Aah! I'm sorry, it happened again. Alright, Northern Exposure is a world that allows for the kind old guy to get the young hot woman, and for that, "ditzy" young woman to show substantial insight and intelligence commiserate with a real person trying to live their life, and grow. It is a world where the "lead character" does not get the girl, and ends up fading away into obscurity. It is a world where extremely different cultures have dedicated events to learn each others etiquette, just because it is the right thing to do out of respect for their friends and neighbors. It is a word that has an astronaut as the richest person in town. It is a world that has people appreciate the sunshine when it is there, and likewise, appreciate the time of darkness that comes every winter. It is a world where there is a "Full Sail" Brewing company neon sign on the wall. It is a world where the biggest traffic jams arise when the Caribou make their way through town.
It is a world where the doctor actually lays his hands on his patient during a physical exam.
Wednesday, September 19, 2012
As is the usual course of action concerning this blog, I am about to provide the wholly satisfactory and comprehensively thorough answers to the burning, insurmountable, unavailing questions that the world is consumed with.
In Star Trek, Generations, Captain Picard is in the Nexus, and Guinan explains to him that he can go back to any point in time, as the Nexus is "timeless." Why does he chooses to enlist the help of the long dead Captain James T. Kirk (who for un-addressed reasons is also in the Nexus) to go back to the moments before Dr. Tolian Soran fired the missile into the Nexus thingy? Are we really supposed to believe that Kirk is the only other person to have made it into the Nexus? If he really could have gone back to any moment in time, Picard could have gone back to when Soran was on the Enterprise and had him locked up. This would have not only have saved the Enterprise from destruction in the battle with the Klingons, but countless lives in the dis-articulated saucer section's crash into the planet.
Okay, I don't have all the answers.

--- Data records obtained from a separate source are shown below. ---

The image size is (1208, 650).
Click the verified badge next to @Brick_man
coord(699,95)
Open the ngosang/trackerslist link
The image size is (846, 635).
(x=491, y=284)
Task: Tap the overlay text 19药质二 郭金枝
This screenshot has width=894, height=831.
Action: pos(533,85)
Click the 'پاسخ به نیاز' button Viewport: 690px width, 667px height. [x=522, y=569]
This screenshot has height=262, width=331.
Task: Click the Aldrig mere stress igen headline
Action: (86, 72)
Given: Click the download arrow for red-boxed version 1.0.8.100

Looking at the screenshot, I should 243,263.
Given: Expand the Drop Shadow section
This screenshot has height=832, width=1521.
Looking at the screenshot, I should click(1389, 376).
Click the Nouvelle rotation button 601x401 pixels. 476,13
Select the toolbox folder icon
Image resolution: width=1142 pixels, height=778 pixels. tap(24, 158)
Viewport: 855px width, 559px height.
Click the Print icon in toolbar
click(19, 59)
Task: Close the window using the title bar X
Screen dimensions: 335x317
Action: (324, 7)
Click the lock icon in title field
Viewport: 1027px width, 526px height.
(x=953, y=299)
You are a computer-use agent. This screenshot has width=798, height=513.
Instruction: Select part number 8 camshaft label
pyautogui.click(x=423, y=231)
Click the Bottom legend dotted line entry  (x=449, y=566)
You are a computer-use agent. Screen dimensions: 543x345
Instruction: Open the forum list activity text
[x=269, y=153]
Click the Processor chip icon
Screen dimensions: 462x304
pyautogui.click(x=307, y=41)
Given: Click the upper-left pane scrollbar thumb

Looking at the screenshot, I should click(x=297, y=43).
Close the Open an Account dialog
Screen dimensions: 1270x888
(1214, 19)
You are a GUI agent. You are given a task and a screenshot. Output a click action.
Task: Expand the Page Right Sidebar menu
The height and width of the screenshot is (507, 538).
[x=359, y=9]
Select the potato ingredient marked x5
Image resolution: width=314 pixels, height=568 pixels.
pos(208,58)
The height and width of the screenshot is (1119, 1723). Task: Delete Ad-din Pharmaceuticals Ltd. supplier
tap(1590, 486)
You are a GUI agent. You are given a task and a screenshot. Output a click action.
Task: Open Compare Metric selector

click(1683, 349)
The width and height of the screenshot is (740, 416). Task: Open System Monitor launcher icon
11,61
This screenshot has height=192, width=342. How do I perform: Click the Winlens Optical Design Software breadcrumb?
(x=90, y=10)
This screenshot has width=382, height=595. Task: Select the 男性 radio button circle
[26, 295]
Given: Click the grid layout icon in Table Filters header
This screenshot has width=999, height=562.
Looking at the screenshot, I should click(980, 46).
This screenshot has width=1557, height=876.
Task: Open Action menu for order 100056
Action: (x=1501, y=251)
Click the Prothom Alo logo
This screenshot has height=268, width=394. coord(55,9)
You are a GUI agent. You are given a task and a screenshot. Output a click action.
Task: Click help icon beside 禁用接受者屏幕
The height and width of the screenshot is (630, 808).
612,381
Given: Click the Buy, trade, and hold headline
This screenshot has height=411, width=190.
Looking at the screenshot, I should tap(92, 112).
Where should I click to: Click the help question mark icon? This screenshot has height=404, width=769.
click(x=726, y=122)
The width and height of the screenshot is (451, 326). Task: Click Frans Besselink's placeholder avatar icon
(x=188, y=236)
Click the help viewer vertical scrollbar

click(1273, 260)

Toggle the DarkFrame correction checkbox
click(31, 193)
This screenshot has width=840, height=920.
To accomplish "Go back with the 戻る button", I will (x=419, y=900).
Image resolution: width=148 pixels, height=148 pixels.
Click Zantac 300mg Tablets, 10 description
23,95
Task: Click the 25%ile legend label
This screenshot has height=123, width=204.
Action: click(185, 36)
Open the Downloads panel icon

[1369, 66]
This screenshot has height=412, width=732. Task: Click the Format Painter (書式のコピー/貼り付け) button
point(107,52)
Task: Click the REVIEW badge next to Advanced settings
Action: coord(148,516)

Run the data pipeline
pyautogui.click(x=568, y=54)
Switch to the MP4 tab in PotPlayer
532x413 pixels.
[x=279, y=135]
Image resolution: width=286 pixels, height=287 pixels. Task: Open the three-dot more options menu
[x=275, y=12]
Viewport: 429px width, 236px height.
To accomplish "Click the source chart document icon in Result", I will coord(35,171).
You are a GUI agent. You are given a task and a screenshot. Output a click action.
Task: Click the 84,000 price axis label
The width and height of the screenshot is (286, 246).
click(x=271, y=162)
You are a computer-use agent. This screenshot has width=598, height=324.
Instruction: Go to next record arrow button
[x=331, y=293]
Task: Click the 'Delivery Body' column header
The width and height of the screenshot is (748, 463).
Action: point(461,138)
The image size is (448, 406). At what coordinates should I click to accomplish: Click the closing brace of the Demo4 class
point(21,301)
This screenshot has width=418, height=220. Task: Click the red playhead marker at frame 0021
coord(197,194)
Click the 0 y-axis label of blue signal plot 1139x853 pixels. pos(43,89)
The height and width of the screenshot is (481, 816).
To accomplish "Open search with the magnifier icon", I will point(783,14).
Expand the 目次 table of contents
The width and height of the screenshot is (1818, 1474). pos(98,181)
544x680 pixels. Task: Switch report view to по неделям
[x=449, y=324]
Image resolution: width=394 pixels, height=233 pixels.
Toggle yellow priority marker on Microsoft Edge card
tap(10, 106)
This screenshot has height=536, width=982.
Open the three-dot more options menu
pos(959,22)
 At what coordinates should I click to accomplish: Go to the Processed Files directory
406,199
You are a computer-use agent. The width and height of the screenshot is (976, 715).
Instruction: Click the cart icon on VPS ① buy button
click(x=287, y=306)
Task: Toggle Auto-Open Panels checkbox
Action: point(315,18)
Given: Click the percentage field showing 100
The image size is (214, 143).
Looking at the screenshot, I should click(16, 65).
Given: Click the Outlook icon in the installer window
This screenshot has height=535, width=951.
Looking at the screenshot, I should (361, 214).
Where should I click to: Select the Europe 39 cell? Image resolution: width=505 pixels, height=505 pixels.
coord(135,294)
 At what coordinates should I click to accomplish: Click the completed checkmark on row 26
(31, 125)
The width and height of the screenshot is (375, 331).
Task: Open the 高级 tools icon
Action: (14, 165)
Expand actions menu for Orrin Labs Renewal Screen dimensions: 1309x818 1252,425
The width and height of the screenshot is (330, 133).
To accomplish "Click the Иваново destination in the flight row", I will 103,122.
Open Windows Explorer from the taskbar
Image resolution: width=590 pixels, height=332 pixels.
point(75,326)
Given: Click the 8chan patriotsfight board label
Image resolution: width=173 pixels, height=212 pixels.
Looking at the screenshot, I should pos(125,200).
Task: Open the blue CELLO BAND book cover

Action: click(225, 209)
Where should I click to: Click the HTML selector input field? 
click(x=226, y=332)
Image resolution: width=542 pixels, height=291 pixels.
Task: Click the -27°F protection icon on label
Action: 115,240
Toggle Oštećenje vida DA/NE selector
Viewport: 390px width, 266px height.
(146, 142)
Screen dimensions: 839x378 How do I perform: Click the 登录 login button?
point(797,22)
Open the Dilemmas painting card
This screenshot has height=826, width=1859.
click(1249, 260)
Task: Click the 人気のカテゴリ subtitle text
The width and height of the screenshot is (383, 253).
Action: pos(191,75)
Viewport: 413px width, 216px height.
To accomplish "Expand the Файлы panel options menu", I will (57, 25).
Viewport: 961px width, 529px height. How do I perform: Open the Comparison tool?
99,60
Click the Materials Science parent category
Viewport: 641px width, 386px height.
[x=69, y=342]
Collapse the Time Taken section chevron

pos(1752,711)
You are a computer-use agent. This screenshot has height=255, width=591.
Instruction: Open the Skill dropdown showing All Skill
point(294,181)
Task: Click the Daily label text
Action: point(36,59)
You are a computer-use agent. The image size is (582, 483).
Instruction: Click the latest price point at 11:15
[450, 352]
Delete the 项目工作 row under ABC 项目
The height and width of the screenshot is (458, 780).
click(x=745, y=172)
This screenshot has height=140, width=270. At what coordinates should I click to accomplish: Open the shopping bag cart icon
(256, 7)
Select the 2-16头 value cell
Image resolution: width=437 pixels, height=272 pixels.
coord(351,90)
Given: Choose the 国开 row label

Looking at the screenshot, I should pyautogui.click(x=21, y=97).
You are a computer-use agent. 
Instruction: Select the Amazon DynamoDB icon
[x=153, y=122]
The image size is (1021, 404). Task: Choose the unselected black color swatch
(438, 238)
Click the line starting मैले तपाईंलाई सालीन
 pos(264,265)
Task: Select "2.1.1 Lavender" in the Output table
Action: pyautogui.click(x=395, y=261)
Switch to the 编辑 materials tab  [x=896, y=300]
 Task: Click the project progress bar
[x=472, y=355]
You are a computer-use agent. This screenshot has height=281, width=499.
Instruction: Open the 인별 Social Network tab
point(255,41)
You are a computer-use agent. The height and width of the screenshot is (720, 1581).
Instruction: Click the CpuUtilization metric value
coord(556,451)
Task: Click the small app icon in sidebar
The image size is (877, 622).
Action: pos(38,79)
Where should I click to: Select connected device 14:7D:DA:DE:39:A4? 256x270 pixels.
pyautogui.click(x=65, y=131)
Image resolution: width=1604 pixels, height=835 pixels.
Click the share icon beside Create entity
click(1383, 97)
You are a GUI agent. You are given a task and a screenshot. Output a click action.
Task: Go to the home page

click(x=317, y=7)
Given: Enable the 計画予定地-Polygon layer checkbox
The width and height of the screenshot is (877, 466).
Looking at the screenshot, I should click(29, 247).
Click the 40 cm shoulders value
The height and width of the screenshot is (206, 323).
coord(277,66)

But, it is worth noting that at the end of the film, the crew is beamed up to the Farragut, a handsome Star Fleet ship, and named after David Faragut, who was the founder of Mare Island Naval Shipyard.
Tuesday, September 4, 2012
The gauntlet has been thrown. Today, while discussing various things, my med school advisor says that he will buy me a beer, of my choice, if I can maintain a 96% or higher in a certain course that has been known to cause me trouble.
I can't wait for that cold one, on a cold December night.